В то утро, когда тетя Ханум подарила мне изготовленный ею для чернильницы мешочек, я хотел обнять и поцеловать тетю Ханум; мне показалось, что тетя Ханум, как мама,- родной и дорогой человек, но я посмотрел на плотно сжатые тонкие губы, посмотрел на черные глаза, глядевшие из-под широких бровей, и, сказав только: "Большое спасибо", спустился по деревянным ступенькам, вышел со двора, остановился в нашем тупике, вынул чернильницу из сумки, вложил в бархатный, изукрашенный бусинками мешочек и пошел в школу. Конечно, я очень любил тетю Ханум, конечно, всю дорогу до школы останавливался, любовался бархатным мешочком и радовался, но в то же время - не знаю почему - мне было жалко себя, и от этого чувства, которого я не понимал, появлялся комок в горле...

А тетя Зиба в наш квартал не вернулась, и маленький замок на двери тети Зибы около керосиновой лавки так и оставался висеть, когда перед концом войны мы продали наш дом и переселились к дяде; осенний дождь, зимний снег покрыли ржавчиной маленький замок, и этот заржавевший замочек вместе с большим замком на двери Алиаббаса-киши как будто не просто висели на дверях тети Зибы, Алиаббаса-киши, а сама война замкнула на заржавевший замочек и на большой замок нашу махаллю и как будто тетя Зиба не сама уехала в Америку, а Алиаббас-киши не сам переселился в Маштаги, к дочери,- нет, они пропали без вести на войне.

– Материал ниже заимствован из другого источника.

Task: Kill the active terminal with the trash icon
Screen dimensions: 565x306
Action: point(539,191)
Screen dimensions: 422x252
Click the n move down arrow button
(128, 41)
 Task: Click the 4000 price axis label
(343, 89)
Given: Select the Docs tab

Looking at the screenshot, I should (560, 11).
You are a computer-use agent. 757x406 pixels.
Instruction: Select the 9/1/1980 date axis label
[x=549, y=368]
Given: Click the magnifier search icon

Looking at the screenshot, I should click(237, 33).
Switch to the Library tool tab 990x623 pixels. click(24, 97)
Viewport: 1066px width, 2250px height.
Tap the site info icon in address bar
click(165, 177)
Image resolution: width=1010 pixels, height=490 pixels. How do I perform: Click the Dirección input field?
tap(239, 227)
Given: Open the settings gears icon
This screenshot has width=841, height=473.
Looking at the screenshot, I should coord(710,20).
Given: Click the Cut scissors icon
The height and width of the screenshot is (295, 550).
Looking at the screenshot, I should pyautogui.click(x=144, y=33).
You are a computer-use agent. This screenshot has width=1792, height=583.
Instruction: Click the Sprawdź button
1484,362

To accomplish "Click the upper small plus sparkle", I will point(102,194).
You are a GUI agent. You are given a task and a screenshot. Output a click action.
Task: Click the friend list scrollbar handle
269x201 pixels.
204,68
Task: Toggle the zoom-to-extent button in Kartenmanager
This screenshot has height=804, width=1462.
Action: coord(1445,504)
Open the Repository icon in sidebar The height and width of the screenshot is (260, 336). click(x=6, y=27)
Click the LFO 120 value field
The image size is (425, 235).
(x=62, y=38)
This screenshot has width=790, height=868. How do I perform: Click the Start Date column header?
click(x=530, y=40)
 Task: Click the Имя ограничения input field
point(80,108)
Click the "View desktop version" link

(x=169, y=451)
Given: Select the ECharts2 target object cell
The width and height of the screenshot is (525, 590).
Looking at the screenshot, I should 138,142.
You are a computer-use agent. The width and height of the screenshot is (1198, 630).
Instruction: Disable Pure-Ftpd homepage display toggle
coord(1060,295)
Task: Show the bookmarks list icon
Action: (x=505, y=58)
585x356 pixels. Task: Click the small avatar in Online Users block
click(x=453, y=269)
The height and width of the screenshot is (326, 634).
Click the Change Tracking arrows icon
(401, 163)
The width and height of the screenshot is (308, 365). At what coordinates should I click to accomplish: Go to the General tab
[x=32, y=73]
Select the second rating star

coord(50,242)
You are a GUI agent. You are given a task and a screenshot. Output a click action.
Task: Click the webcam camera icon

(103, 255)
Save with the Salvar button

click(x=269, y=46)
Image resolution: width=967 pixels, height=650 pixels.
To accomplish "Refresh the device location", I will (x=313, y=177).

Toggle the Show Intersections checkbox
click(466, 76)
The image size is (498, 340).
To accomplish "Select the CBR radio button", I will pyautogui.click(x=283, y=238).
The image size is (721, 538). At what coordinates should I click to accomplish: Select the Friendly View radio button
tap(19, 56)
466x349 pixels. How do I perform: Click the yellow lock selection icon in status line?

...Балакерим переставал играть и прятал свирель в нагрудный карман желтого пиджака.

Внутри бани черт-те что,

Внутри соломы решето,

Верблюд бороду побреет,

Баня бедного согреет...

говорил он, отвлекая нас, хоть и ненадолго, от той грусти, той печали, которой, как сыростью, как запахом, были пропитаны стены, двери, окна домов нашего квартала, нашего тупика, булыжники нашей улицы, уводил в свой далекий волшебный мир; и иногда мне казалось, будто Балакерим рассказывает истории своего волшебного мира по-английски, как дети Гавриила, но я его понимаю...

XIX

Две семьи спустились с гор, поселились на этом красивом, этом плодородном склоне, и журчание текущей реки, зелень, цветы, которые были везде, насколько хватало взгляда, напоминали о добрых делах, добрых свершениях, ясности, чистоте мира, а запах здешней вспаханной темно-коричневой земли вещал о том, что муки и лишения далеких гор навсегда остались в прошлом, стали только смутным и горьким воспоминанием.

Солнце взошло, принесло с собой счастье: и густой лес над широким склоном, и зеленый луг под ним, и извилистая река с кристальной водой, и вспаханная темно-коричневая земля - все улыбалось Мухаммеду, Али, их женам, их детям.